Astronomical and Mathematical Works
The product of the efforts of Omar and his two collaborators was a set of astronomical tables entitled Al-zij al-Malikshahi after their royal patron. Of this there remains only the table of 100 fixed stars, whose latitude is given for the first year of the Maliki era (1075), and some contradictory descriptions of the Maliki calendar. It is clear that this calendar was intended to retain the basic months of the old Sassanian calendar, in which a year consisted of 12 months of 30 days each plus 5 epagomenal days, with an extra month of 30 days intercalated every 120 years. The intercalation of 30 days in 120 years made the year a Julian year, as in the Julian calendar a day is intercalated every 4 years. The Sassanian and Julian calendars are based on a year of 365.15 days, which is not accurate; Omar and his collaborators devised a modification of the intercalation scheme to overcome this inaccuracy, but the details are obscure.
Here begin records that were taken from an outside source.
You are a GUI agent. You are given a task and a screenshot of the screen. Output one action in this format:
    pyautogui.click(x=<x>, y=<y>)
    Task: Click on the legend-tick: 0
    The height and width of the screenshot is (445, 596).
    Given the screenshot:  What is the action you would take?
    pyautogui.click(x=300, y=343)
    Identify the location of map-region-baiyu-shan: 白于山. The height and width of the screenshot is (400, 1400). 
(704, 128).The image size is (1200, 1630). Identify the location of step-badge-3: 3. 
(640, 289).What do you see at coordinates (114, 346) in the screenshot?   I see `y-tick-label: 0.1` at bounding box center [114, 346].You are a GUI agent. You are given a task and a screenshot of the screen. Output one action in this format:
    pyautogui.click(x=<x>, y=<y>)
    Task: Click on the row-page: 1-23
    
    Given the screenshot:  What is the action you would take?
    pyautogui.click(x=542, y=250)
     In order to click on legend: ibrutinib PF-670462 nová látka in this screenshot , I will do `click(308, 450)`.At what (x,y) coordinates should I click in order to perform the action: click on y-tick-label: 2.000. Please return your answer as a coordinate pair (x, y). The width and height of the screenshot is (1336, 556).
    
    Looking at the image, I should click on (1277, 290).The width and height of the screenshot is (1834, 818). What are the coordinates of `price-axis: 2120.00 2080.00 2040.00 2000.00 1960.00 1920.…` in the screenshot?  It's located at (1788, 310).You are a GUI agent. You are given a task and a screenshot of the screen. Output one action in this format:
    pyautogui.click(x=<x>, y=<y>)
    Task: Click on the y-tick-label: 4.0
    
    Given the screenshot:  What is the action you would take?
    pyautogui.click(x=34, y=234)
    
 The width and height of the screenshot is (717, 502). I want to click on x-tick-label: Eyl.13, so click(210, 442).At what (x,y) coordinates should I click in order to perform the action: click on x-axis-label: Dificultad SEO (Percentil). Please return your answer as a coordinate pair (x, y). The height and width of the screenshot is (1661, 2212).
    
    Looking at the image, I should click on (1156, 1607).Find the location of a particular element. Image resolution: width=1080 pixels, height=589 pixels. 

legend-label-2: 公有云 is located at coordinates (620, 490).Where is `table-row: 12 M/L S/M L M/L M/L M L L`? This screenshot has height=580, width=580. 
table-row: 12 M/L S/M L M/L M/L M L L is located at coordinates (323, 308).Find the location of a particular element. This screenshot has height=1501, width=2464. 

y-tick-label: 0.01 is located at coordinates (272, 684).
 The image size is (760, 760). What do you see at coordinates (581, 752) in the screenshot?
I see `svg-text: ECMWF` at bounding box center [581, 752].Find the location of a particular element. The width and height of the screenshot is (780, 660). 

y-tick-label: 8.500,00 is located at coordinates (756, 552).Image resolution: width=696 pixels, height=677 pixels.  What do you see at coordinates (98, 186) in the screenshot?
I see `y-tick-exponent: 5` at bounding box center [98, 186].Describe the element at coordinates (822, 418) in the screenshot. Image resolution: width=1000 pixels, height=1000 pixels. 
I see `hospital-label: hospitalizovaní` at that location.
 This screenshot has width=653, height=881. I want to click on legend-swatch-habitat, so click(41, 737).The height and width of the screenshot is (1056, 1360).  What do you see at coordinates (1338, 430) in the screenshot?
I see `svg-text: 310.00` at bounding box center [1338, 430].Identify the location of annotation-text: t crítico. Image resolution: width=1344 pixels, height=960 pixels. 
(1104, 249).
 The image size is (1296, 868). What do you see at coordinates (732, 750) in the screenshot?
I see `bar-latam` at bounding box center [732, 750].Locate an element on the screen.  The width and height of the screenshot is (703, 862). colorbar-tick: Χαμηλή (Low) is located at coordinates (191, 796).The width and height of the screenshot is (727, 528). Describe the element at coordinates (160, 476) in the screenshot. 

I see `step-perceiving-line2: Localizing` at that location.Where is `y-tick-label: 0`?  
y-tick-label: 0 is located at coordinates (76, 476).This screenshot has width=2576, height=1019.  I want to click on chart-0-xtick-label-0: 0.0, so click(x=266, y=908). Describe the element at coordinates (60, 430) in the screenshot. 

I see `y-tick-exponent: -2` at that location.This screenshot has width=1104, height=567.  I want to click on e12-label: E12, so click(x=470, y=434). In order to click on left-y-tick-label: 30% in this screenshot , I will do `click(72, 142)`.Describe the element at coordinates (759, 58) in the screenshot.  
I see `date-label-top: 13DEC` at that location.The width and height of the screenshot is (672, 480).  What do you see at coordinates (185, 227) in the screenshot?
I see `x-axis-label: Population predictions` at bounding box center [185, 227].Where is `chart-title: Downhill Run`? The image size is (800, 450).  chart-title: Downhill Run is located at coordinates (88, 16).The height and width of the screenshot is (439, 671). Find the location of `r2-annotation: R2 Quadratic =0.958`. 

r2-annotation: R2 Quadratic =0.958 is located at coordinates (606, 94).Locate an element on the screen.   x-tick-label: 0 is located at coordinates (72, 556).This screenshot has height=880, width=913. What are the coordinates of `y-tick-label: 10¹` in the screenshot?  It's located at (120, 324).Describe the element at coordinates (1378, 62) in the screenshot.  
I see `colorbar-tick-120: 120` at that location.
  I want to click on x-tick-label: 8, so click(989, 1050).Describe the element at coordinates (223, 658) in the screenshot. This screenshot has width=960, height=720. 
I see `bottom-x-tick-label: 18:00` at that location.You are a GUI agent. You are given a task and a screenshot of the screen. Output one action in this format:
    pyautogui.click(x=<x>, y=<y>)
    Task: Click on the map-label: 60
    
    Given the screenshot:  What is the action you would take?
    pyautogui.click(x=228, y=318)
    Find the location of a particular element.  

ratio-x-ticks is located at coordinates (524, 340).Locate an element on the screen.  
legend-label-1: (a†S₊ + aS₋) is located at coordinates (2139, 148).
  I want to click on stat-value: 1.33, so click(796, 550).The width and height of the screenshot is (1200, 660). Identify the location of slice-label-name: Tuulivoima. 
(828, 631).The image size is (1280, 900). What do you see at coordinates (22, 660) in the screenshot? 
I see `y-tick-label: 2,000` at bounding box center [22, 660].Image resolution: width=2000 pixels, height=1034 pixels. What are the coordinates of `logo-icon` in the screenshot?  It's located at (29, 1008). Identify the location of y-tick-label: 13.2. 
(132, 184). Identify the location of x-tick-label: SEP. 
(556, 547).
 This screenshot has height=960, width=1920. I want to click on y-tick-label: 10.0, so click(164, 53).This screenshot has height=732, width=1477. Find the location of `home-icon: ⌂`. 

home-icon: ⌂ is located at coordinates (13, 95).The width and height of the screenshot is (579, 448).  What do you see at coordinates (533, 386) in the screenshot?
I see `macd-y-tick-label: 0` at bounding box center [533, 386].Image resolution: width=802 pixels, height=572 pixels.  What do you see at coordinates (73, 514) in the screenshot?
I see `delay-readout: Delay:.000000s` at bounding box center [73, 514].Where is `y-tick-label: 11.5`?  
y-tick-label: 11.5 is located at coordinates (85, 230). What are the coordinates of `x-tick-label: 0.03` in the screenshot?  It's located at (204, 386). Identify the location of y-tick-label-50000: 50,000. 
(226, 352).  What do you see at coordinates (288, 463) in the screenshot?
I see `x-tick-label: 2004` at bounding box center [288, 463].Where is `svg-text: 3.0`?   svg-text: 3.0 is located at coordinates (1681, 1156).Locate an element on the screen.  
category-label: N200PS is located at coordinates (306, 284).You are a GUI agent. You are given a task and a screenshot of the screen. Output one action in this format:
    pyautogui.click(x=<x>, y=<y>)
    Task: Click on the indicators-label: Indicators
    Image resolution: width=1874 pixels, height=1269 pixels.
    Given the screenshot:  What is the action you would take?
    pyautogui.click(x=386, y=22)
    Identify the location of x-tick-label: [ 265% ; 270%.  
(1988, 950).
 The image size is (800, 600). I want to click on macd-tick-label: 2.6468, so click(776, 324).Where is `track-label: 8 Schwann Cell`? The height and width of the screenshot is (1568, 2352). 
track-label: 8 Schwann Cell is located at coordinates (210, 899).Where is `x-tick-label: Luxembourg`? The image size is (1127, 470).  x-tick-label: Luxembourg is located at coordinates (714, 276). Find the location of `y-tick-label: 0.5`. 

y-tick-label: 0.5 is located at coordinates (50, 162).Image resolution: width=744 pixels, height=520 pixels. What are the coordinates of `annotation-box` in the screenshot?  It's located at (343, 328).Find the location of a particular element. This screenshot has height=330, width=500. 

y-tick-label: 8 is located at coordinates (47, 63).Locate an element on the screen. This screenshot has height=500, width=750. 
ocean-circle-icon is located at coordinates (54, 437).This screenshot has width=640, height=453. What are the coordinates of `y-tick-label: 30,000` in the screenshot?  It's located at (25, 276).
Omar's work on mathematics is known principally through his commentary on Euclid's Elements and through his treatise On Algebra. In the commentary he is concerned with the foundations of geometry and, in particular, strives to solve the problems of irrational numbers and their relations to rational numbers, in the process very nearly becoming the first to acknowledge irrationals as real numbers; and he examines Euclid's fifth postulate, the "parallel postulate," which distinguishes Euclidean from non-Euclidean geometry. Omar tried to prove the parallel postulate with only the first four postulates by examining a birectangular quadrilateral. The task was an impossible one, but in the course of his attempted proof Omar recognized the logical results of some forms of non-Euclidean geometry. On Algebr a is a classification of equations with proofs of each, some algebraic but most geometric. The most original part is found in his classification of cubic equations, which, following Archimedes, he solved by means of intersecting conic sections.
Shortly after Omar's death, collections of rubaiyat circulated under his name. These poems consist of 4 lines of 13 syllables each with the rhyme scheme AABA or AAAA; the rhythm within each line is rather free. Rubaiyat had been popular in Persia since the 9th or 10th century as occasional verses extemporaneously recited by all classes of persons; they were used both to express a sort of hedonistic appreciation of life and also Sufi mystical experiences.
Omar's Rubaiyat is known in the West largely through the rather inaccurate paraphrase translation of Edward FitzGerald (1859), which in any case seems to contain a number of non-Khayyamian verses. FitzGerald considerably distorted the original to make it conform to Victorian romanticism; these distortions and the non-Khayyamian verses have led some to believe that Omar was himself a Sufi mystic. Recent discoveries of early-13th-century manuscripts of the Rubaiyat, however, have shown that Omar's poetry follows the other tradition of this form of poetry and celebrates, with humorous skepticism, wit, and poetic skill, the joys of wine and homosexual love.
Further Reading on Omar Khayyam
A biography of Omar Khayyam is Harold Lamb, Omar Khayyam: A Life (1934). The most authoritative treatment of his poetry is Arthur John Arberry, ed. and trans., Omar Khayyam (1952). On Omar's contribution to mathematics see Seyyed Hossein Nasr, Science and Civilization in Islam (1968). □